■ **WORK INSTRUCTIONS**: Copy out each line below exactly as written.

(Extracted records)

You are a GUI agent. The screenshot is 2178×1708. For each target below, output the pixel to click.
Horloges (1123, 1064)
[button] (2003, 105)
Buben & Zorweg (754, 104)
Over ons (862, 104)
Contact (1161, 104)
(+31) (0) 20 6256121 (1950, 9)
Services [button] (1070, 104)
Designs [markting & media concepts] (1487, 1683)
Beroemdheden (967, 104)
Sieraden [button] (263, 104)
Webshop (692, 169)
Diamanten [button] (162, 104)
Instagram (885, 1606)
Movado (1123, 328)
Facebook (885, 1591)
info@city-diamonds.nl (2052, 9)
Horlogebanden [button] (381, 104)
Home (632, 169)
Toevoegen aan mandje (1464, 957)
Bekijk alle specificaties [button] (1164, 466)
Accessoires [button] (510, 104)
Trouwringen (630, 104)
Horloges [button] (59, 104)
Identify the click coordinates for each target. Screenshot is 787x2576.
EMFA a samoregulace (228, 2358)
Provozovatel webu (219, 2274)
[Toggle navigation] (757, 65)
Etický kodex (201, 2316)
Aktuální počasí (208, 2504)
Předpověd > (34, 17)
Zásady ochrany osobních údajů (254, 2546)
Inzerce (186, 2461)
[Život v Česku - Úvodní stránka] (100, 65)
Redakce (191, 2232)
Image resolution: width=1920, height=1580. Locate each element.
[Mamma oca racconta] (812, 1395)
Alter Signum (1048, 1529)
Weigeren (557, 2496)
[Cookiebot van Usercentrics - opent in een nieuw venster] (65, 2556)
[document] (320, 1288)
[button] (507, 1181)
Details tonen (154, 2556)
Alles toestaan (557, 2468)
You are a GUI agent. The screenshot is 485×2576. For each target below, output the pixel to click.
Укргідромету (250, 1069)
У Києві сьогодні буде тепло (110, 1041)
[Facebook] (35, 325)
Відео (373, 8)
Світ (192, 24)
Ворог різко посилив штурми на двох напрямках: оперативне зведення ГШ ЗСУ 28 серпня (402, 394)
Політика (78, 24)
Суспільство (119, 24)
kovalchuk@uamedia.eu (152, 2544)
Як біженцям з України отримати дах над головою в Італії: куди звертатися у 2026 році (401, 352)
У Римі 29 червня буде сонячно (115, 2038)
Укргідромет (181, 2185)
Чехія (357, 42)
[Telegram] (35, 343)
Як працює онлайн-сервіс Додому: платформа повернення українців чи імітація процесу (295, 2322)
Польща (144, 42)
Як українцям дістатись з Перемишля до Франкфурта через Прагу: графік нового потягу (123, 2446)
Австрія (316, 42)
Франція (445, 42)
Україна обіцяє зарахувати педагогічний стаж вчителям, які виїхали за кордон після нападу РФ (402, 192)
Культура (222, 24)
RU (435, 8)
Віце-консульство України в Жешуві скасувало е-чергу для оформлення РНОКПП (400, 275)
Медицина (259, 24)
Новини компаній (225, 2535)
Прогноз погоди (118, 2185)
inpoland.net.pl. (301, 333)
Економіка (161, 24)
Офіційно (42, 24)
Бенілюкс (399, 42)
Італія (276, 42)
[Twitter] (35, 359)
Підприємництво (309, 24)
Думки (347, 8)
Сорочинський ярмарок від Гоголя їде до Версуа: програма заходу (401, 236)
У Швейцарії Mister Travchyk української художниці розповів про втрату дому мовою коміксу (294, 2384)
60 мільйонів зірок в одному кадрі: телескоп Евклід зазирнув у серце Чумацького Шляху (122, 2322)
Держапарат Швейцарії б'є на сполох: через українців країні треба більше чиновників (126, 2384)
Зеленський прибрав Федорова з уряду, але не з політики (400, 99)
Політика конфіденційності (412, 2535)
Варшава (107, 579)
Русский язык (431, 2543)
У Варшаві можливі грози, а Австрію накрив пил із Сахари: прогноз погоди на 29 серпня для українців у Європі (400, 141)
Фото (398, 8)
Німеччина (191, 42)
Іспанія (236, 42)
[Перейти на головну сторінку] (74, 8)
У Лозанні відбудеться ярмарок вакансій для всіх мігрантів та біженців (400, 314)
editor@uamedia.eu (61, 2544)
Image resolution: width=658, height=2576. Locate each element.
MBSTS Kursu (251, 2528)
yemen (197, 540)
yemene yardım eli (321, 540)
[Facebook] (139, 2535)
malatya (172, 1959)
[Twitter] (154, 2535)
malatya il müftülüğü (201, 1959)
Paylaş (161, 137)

■ **EXERCISE SOLUTION**:
You are a GUI agent. The screenshot is 2178×1708. For each target below, output the pixel to click.
Horloges (1123, 1064)
[button] (2003, 105)
Buben & Zorweg (754, 104)
Over ons (862, 104)
Contact (1161, 104)
(+31) (0) 20 6256121 (1950, 9)
Services [button] (1070, 104)
Designs [markting & media concepts] (1487, 1683)
Beroemdheden (967, 104)
Sieraden [button] (263, 104)
Webshop (692, 169)
Diamanten [button] (162, 104)
Instagram (885, 1606)
Movado (1123, 328)
Facebook (885, 1591)
info@city-diamonds.nl (2052, 9)
Horlogebanden [button] (381, 104)
Home (632, 169)
Toevoegen aan mandje (1464, 957)
Bekijk alle specificaties [button] (1164, 466)
Accessoires [button] (510, 104)
Trouwringen (630, 104)
Horloges [button] (59, 104)
Identify the click coordinates for each target. Screenshot is 787x2576.
EMFA a samoregulace (228, 2358)
Provozovatel webu (219, 2274)
[Toggle navigation] (757, 65)
Etický kodex (201, 2316)
Aktuální počasí (208, 2504)
Předpověd > (34, 17)
Zásady ochrany osobních údajů (254, 2546)
Inzerce (186, 2461)
[Život v Česku - Úvodní stránka] (100, 65)
Redakce (191, 2232)
Image resolution: width=1920, height=1580. Locate each element.
[Mamma oca racconta] (812, 1395)
Alter Signum (1048, 1529)
Weigeren (557, 2496)
[Cookiebot van Usercentrics - opent in een nieuw venster] (65, 2556)
[document] (320, 1288)
[button] (507, 1181)
Details tonen (154, 2556)
Alles toestaan (557, 2468)
You are a GUI agent. The screenshot is 485×2576. For each target below, output the pixel to click.
Укргідромету (250, 1069)
У Києві сьогодні буде тепло (110, 1041)
[Facebook] (35, 325)
Відео (373, 8)
Світ (192, 24)
Ворог різко посилив штурми на двох напрямках: оперативне зведення ГШ ЗСУ 28 серпня (402, 394)
Політика (78, 24)
Суспільство (119, 24)
kovalchuk@uamedia.eu (152, 2544)
Як біженцям з України отримати дах над головою в Італії: куди звертатися у 2026 році (401, 352)
У Римі 29 червня буде сонячно (115, 2038)
Укргідромет (181, 2185)
Чехія (357, 42)
[Telegram] (35, 343)
Як працює онлайн-сервіс Додому: платформа повернення українців чи імітація процесу (295, 2322)
Польща (144, 42)
Як українцям дістатись з Перемишля до Франкфурта через Прагу: графік нового потягу (123, 2446)
Австрія (316, 42)
Франція (445, 42)
Україна обіцяє зарахувати педагогічний стаж вчителям, які виїхали за кордон після нападу РФ (402, 192)
Культура (222, 24)
RU (435, 8)
Віце-консульство України в Жешуві скасувало е-чергу для оформлення РНОКПП (400, 275)
Медицина (259, 24)
Новини компаній (225, 2535)
Прогноз погоди (118, 2185)
inpoland.net.pl. (301, 333)
Економіка (161, 24)
Офіційно (42, 24)
Бенілюкс (399, 42)
Італія (276, 42)
[Twitter] (35, 359)
Підприємництво (309, 24)
Думки (347, 8)
Сорочинський ярмарок від Гоголя їде до Версуа: програма заходу (401, 236)
У Швейцарії Mister Travchyk української художниці розповів про втрату дому мовою коміксу (294, 2384)
60 мільйонів зірок в одному кадрі: телескоп Евклід зазирнув у серце Чумацького Шляху (122, 2322)
Держапарат Швейцарії б'є на сполох: через українців країні треба більше чиновників (126, 2384)
Зеленський прибрав Федорова з уряду, але не з політики (400, 99)
Політика конфіденційності (412, 2535)
Варшава (107, 579)
Русский язык (431, 2543)
У Варшаві можливі грози, а Австрію накрив пил із Сахари: прогноз погоди на 29 серпня для українців у Європі (400, 141)
Фото (398, 8)
Німеччина (191, 42)
Іспанія (236, 42)
[Перейти на головну сторінку] (74, 8)
У Лозанні відбудеться ярмарок вакансій для всіх мігрантів та біженців (400, 314)
editor@uamedia.eu (61, 2544)
Image resolution: width=658, height=2576. Locate each element.
MBSTS Kursu (251, 2528)
yemen (197, 540)
yemene yardım eli (321, 540)
[Facebook] (139, 2535)
malatya (172, 1959)
[Twitter] (154, 2535)
malatya il müftülüğü (201, 1959)
Paylaş (161, 137)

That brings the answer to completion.